Problem> Retype each line below precisely and omit all images.

━━━ Supplied information

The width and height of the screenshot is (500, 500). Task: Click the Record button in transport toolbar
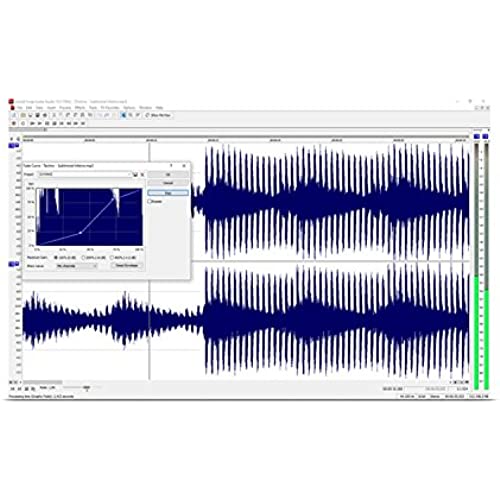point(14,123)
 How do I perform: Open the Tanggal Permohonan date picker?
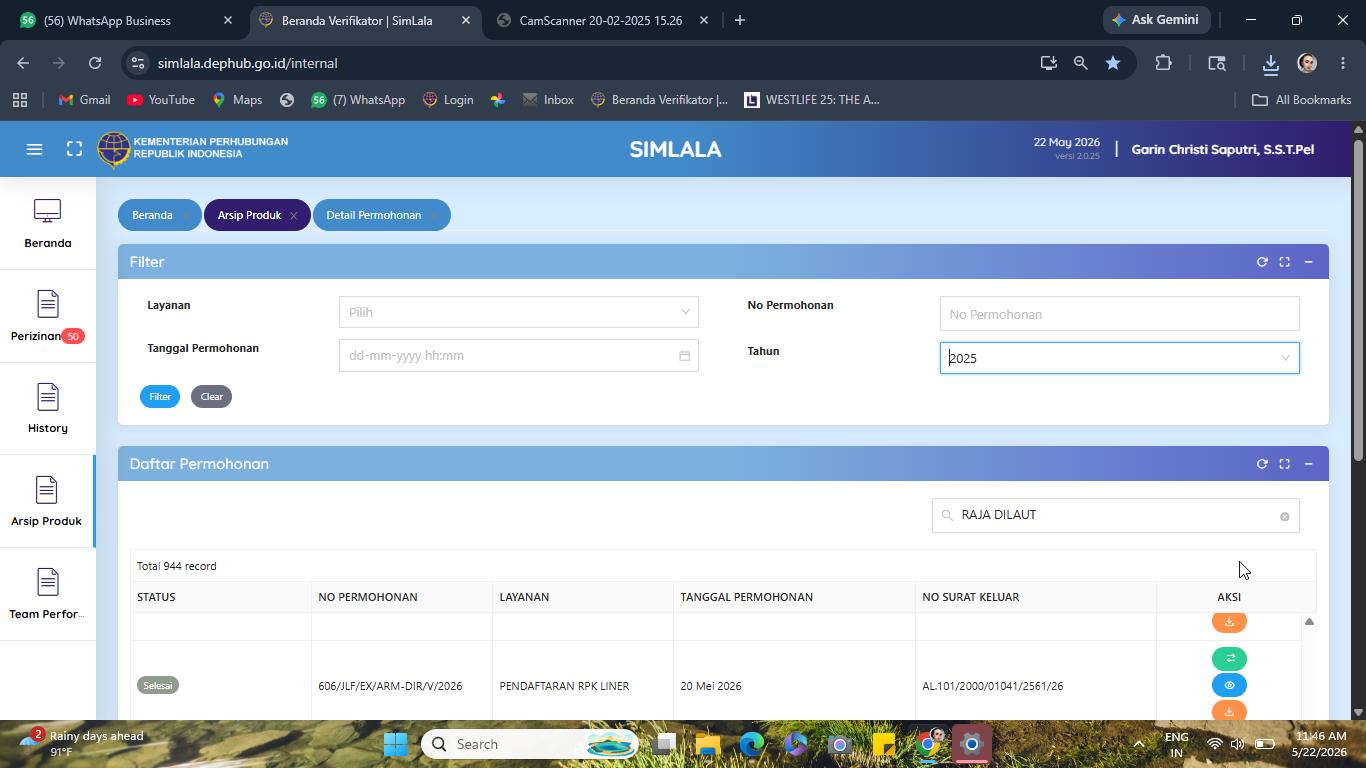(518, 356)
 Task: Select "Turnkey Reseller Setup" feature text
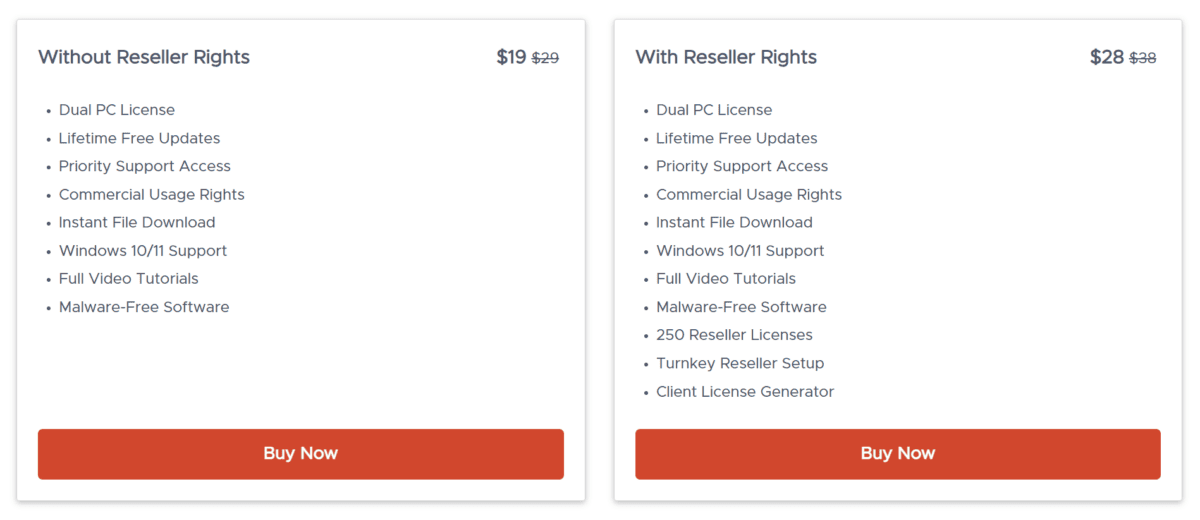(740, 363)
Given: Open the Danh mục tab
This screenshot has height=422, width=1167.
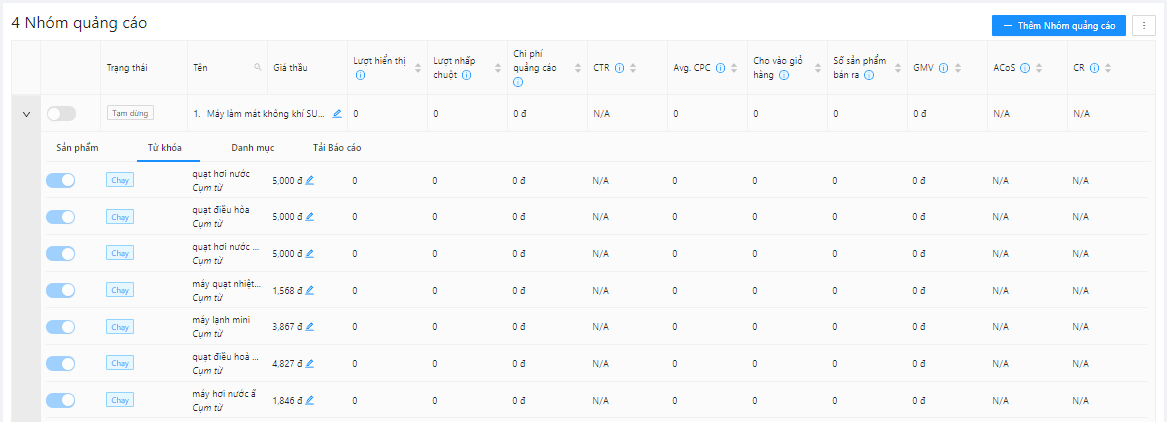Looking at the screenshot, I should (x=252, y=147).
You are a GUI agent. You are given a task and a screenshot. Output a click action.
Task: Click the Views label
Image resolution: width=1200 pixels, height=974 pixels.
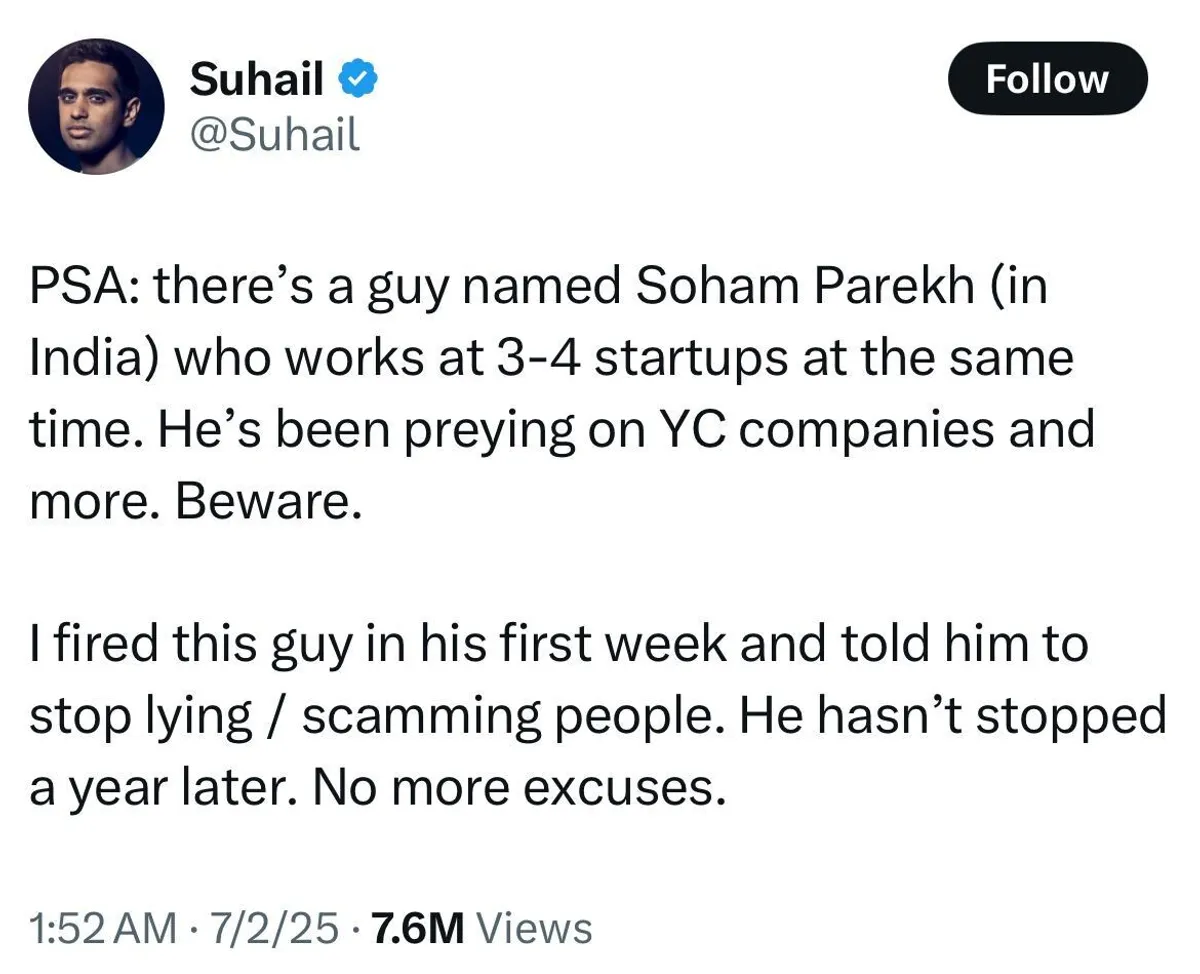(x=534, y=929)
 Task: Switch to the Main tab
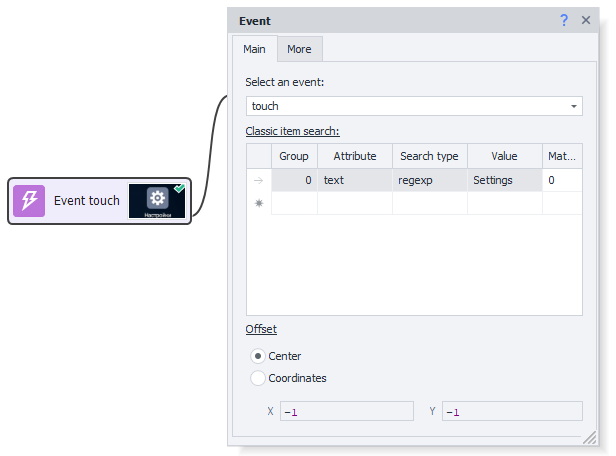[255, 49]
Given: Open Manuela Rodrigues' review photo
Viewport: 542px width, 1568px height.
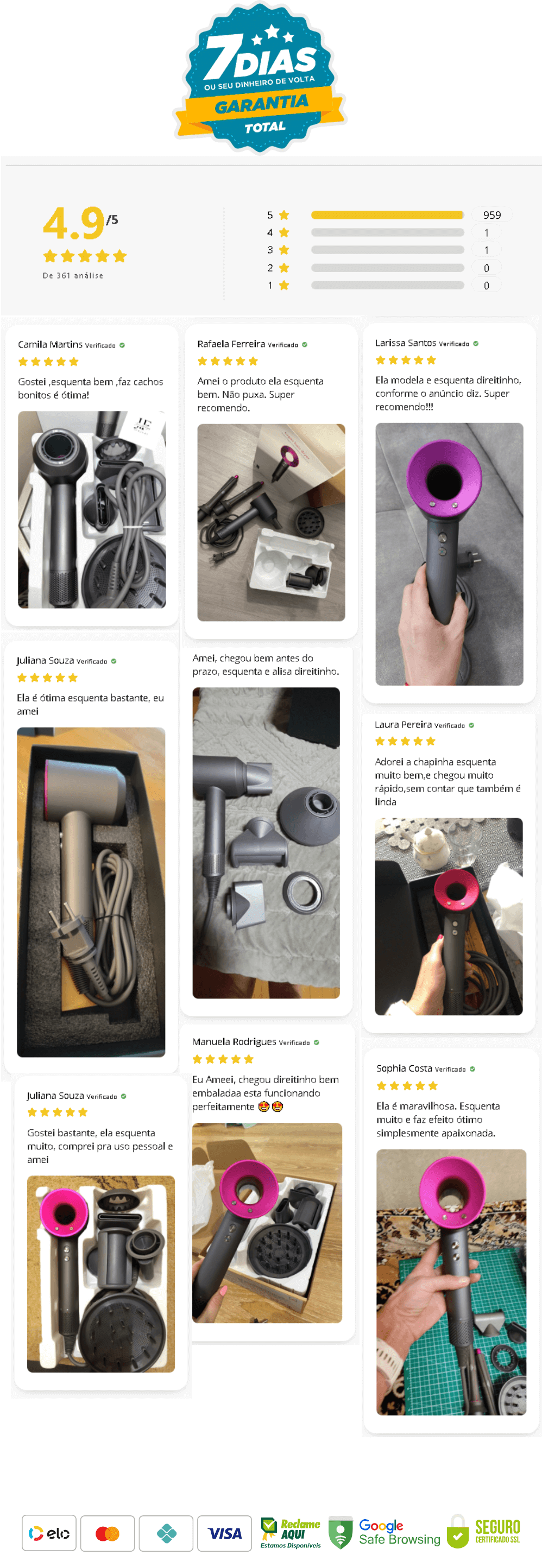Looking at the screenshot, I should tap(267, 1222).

━━━━━━

Task solution>
The width and height of the screenshot is (500, 500). Task: Click the Record button in transport toolbar
point(14,123)
 How do I perform: Open the Tanggal Permohonan date picker?
(518, 356)
 Task: Select "Turnkey Reseller Setup" feature text
(740, 363)
Given: Open the Danh mục tab
This screenshot has height=422, width=1167.
Looking at the screenshot, I should (x=252, y=147).
You are a GUI agent. You are given a task and a screenshot. Output a click action.
Task: Click the Views label
Image resolution: width=1200 pixels, height=974 pixels.
(x=534, y=929)
 Task: Switch to the Main tab
[255, 49]
Given: Open Manuela Rodrigues' review photo
Viewport: 542px width, 1568px height.
Looking at the screenshot, I should tap(267, 1222).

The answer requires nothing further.